Python3.7+ will "coerce" the locale (specifically LC_CTYPE) in many situations,
and this can cause chg to not start. My previous fix in D7550 did not cover all
situations correctly, but hopefully this fix does.
The C side of chg will set CHGORIG_LC_CTYPE in its environment before starting
the command server and before calling setenv on the command server.
When calculating the environment hash, we use the value from CHGORIG_LC_CTYPE to
calculate the hash - intentionally ignoring the modifications that Python may
have done during command server startup.
When chg calls setenv on the command server, the command server will see
CHGORIG_LC_CTYPE in the environment-to-set, and NOT modify LC_CTYPE to be the
same as in the environment-to-set. This preserves the modifications that Python
has done during startup.

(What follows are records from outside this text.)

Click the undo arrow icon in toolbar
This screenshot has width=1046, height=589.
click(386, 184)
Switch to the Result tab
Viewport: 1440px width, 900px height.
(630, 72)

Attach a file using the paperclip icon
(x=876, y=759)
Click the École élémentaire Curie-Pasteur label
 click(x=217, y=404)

We'll still calculate the hash using the
CHGORIG_LC_CTYPE variables appropriately, so we'll detect environment changes
(even if they don't cause a change in the actual value). Example:
- LC_CTYPE=invalid_1 chg cmd
- Py3.7 sets LC_CTYPE=C.UTF-8 on Linux
- CHGORIG_LC_CTYPE=1invalid_1
- Environment hash is as-if 'LC_CTYPE=invalid_1', even though it really is LC_CTYPE=C.UTF-8
- LC_CTYPE=invalid_2 chg cmd
- Connect to the existing server, call setenv
- Calculate hash as-if 'LC_CTYPE=invalid_2', even though it is identical to the other command server (C.UTF-8)
This isn't a huge issue in practice. It can cause two separate command servers
that are functionally identical to be executed. This should not be considered an
observable/intentional effect, and is something that may change in the future.

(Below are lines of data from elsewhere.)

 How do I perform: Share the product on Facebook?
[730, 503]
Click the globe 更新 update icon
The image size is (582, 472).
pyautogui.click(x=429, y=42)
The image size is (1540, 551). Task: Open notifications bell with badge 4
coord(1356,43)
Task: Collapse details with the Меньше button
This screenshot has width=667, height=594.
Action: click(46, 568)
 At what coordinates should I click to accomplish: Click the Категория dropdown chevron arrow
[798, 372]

This is hopefully a more future-proof fix than the original one in D7550: we
won't have to worry about behavior changes (or incorrect readings of the current
behavior) in future versions of Python. If more environment variables end up
being modified, it's a simple one line fix in chg.c to also preserve those.
Important Caveat: if something causes one of these variables to change *inside*
the hg serve process, we're going to end up persisting that value. Example:
- Command server starts up, Python sets LC_CTYPE=C.UTF-8
- Some extension sets LC_CTYPE=en_US.UTF-8 in the environment
- The next invocation of chg will call setenv, saying via CHGORIG_LC_CTYPE that the variable should not be in the environment
- chgserver.py will preserve LC_CTYPE=en_US.UTF-8
This is quite unlikely and would previously have caused a different problem:
- Command server starts up, let's assume py2 and so LC_CTYPE is unmodified
- Some extension sets LC_CTYPE=en_US.UTF-8 in the environment
- The next invocation of chg will call setenv, saying LC_CTYPE shouldn't be in the environment
- chgserver.py will say that the environment hash doesn't match and redirect chg to a new server
- chg will create that server and use that, but it'll have an identical hash to the previous one (since at startup LC_CTYPE isn't modified by the extension yet). This should be fine, it'll then run the command like normal.
- Every time chg is run, it restarts the command server due to this issue, slowing everything down :)